『とまる、はずす、きえる : ケアとトラウマと時間について』
- 著者
- 宮地, 尚子, 1961- /村上, 靖彦
- 出版社
- 青土社
- ISBN
- 9784791775491
- 価格
- 2,200円(税込)
書籍情報:openBD
『とまる、はずす、きえる』宮地尚子、村上靖彦著(青土社)
[レビュアー] 郷原佳以(仏文学者・東京大教授)
トラウマ研究者で臨床に携わる宮地尚子と現象学研究を元に看護師などの言葉に耳を傾ける村上靖彦の対談集。「それる」「もどる」「とまる」「すぎる」「はずす」「きえる」という、人と人が関わるときの身振りや時空間にまつわるキーワードから連想が引き寄せられ言葉が紡がれる。これまで概念ではなかったものに立ち止まる姿勢は文学に近い。
2人が念頭に置いているのはトラウマやケアの当事者たちが抱える言語化しにくい葛藤だが、前掲の動詞が出発点となっているので、他者と関わりをもつ誰もが自分の問題として読むことができる。
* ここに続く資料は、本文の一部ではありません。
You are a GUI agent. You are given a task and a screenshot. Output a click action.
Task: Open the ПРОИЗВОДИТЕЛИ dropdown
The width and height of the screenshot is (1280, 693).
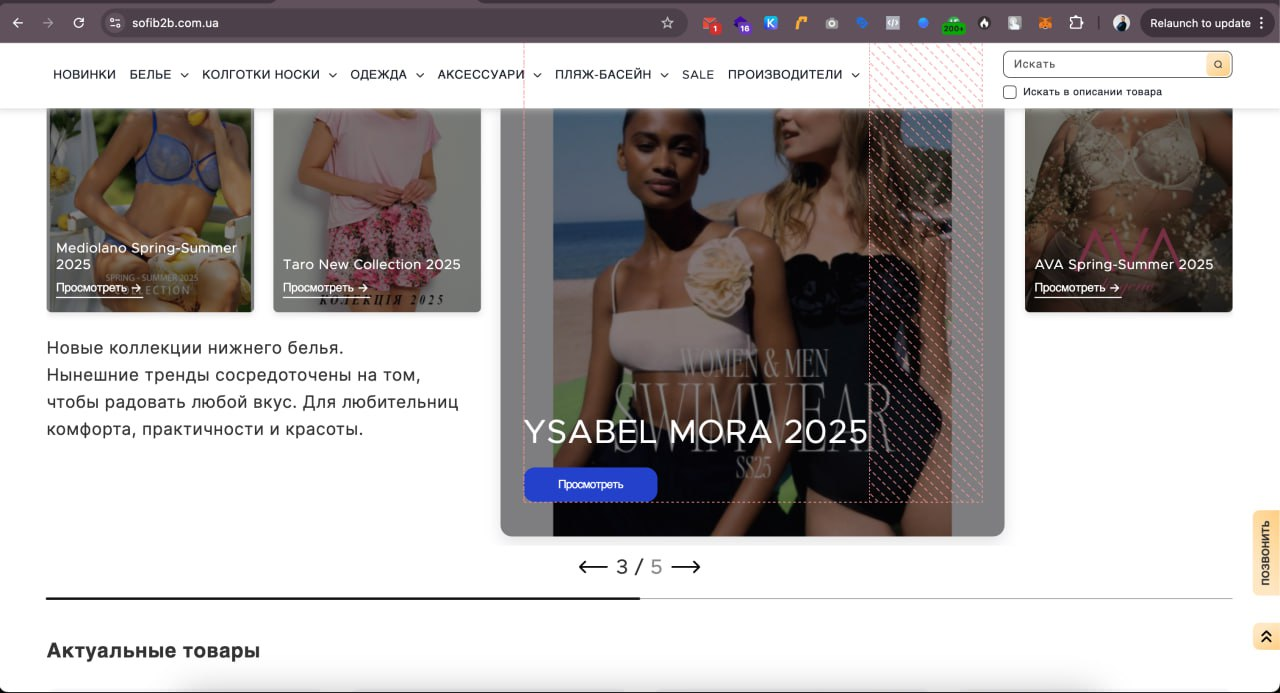coord(794,75)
たとえば、他人とのリズムのずれは誰しも経験するだろう。そこから、脳死状態にある家族と共に長年過ごすヤングケアラーが周囲との間に感じる時間のずれを想像することは不可能ではない。認知症の家族に記憶を共有されなくなることの寂しさも。
トラウマ的な出来事の後に時間がとまるといった現象だけでなく、ブリコラージュで既存のルールをはずすといった身振りに注目し、辛(つら)い現実をどんなふうにやりすごせるかを考えているところも本書の魅力だ。